Мы остановились в приличном отеле, недалеко от Иерусалимских Аллей, и, наскоро приведя себя в порядок, отправились в город. Как всякий набожный католик, отец хотел прежде всего поклониться чудотворному распятию и гробницам великих мужей Польши в соборе святого Яна.

В этот солнечный осенний день главную массу гуляющих на Иерусалимских Аллеях составляли юные варшавяне и сопровождавшие их няни и родители. Зато, свернув на Новый Свет, мы сразу попали в шумный поток нарядных панов и пани. Лавируя среди них, отец показывал мне палацы Сангушков, Браницких и Сташица, чьи имена я нередко слышал в детстве. До чего огромными и значительными казались мне эти роскошные дворцы по сравнению с нашим домиком в Ленчице!

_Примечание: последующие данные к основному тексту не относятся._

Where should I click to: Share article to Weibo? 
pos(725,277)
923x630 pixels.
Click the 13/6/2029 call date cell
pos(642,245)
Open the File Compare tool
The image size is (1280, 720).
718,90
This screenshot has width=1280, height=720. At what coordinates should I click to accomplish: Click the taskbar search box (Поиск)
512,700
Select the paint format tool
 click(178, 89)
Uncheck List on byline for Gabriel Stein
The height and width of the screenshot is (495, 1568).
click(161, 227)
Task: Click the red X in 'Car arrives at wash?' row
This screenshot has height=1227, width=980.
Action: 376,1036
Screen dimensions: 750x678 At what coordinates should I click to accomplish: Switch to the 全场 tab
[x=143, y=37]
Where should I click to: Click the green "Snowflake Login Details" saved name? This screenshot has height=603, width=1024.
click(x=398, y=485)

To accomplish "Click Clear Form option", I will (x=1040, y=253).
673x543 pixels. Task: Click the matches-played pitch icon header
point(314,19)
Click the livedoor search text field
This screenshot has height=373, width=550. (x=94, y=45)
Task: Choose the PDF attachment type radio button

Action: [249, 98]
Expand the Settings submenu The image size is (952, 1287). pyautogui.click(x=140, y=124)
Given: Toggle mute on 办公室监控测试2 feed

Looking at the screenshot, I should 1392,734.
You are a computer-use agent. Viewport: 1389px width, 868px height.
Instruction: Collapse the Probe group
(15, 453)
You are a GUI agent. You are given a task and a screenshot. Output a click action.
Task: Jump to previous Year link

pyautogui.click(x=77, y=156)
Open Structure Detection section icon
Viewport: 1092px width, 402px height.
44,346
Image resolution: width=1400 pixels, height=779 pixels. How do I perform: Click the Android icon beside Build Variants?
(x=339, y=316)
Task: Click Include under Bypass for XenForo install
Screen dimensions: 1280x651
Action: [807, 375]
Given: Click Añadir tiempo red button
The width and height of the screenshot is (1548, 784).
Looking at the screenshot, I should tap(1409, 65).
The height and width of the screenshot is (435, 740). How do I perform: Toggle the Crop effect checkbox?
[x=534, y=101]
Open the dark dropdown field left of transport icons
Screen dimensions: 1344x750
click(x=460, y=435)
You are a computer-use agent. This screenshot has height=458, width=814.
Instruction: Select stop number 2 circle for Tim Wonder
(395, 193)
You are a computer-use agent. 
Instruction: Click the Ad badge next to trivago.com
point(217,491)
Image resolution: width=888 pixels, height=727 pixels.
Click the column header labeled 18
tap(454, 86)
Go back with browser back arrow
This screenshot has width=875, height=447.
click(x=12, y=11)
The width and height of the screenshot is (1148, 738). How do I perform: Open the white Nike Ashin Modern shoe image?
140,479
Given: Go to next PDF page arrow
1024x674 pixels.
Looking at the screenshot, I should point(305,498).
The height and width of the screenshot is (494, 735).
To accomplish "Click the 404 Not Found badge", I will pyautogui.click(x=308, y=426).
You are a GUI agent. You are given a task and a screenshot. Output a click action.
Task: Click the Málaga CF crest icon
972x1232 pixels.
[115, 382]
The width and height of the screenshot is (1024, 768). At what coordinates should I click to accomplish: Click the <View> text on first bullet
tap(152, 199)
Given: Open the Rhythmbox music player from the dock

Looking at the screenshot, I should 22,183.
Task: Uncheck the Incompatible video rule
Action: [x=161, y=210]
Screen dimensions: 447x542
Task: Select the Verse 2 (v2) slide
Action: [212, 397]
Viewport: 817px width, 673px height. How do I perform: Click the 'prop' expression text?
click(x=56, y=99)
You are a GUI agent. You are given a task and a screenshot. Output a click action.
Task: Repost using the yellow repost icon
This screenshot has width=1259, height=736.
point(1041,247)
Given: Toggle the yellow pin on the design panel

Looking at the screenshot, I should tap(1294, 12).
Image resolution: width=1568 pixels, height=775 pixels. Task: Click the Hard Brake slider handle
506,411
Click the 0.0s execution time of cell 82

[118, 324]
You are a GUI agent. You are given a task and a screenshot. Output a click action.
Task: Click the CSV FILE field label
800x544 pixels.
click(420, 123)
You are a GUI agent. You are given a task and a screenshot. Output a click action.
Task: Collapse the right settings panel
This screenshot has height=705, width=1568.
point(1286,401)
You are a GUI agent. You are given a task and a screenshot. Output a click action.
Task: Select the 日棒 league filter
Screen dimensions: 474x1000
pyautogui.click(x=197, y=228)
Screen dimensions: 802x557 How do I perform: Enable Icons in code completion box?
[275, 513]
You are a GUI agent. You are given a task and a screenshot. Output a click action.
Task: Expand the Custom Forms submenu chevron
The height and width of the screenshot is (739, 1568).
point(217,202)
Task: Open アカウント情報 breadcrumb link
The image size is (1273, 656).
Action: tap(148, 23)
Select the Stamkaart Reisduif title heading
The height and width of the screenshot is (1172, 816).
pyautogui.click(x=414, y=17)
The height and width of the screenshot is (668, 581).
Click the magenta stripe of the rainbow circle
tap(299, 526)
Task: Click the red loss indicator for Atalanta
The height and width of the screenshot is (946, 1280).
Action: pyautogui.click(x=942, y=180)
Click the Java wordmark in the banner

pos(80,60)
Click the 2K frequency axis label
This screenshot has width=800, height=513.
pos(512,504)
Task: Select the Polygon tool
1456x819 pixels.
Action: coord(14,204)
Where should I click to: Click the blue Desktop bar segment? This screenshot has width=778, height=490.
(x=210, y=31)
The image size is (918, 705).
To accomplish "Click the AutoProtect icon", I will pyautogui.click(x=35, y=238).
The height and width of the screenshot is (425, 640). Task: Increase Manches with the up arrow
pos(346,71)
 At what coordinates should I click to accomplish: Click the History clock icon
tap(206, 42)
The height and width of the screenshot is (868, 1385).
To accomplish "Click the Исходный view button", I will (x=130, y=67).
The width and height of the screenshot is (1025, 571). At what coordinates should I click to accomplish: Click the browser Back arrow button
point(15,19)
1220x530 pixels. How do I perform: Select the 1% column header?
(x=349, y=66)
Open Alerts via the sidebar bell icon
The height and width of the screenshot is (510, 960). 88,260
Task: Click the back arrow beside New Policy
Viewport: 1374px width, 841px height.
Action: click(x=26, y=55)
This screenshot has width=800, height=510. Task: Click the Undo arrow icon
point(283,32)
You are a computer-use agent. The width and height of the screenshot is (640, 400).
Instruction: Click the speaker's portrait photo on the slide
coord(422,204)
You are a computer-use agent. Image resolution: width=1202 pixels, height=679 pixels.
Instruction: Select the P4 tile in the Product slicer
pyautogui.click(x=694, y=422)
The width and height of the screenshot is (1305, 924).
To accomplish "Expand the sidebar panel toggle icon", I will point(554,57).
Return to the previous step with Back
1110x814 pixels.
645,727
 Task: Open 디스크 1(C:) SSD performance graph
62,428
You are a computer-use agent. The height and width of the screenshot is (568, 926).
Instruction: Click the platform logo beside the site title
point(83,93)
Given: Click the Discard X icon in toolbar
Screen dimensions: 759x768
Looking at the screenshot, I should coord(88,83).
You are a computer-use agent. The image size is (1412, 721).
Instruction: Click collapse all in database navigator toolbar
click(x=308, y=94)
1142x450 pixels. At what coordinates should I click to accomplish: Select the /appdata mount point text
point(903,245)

Когда мы вышли на Краковское предместье, восторг мой перешел границы молчания. То и дело я останавливал отца и спрашивал о том или ином здании. Можно ли было юному провинциалу устоять перед очарованием этой части Варшавы! Никогда и нигде, ни раньше, ни позже я не видел улиц, где так счастливо сочеталось старое с новым: веселые дворцы в стиле барокко, окруженные великолепными решетками и позолоченными сентябрем садами, чередовались с громадами древних костелов, стены которых были такого густого серого цвета, что казались бархатными.

У костела Босых Кармелитов нам встретился пан в круглой шляпе и партикулярной одежде.

— Кого я вижу! — воскликнул он. — Неужели это мой добрый Бартош!

— Пан Хлопицкий! — обрадовался отец.

И они бросились обниматься.

Хлопицкий! Я не спускал с него глаз! Герой наполеоновских войн, барон империи, генерал Хлопицкий был известен в самых дальних уголках Польши. Он был уже немолод, худощав, имел необыкновенно представительную осанку.

Прежде всего пан Хлопицкий сделал отцу выговор за то, что мы остановились в отеле, а не явились прямо к нему. Он хотел тотчас вести нас к себе и оставил это намерение только потому, что не счел возможным оспаривать старого друга у святынь собора. Но пан Хлопицкий взял с отца честное слово, что ужинать мы будем у него.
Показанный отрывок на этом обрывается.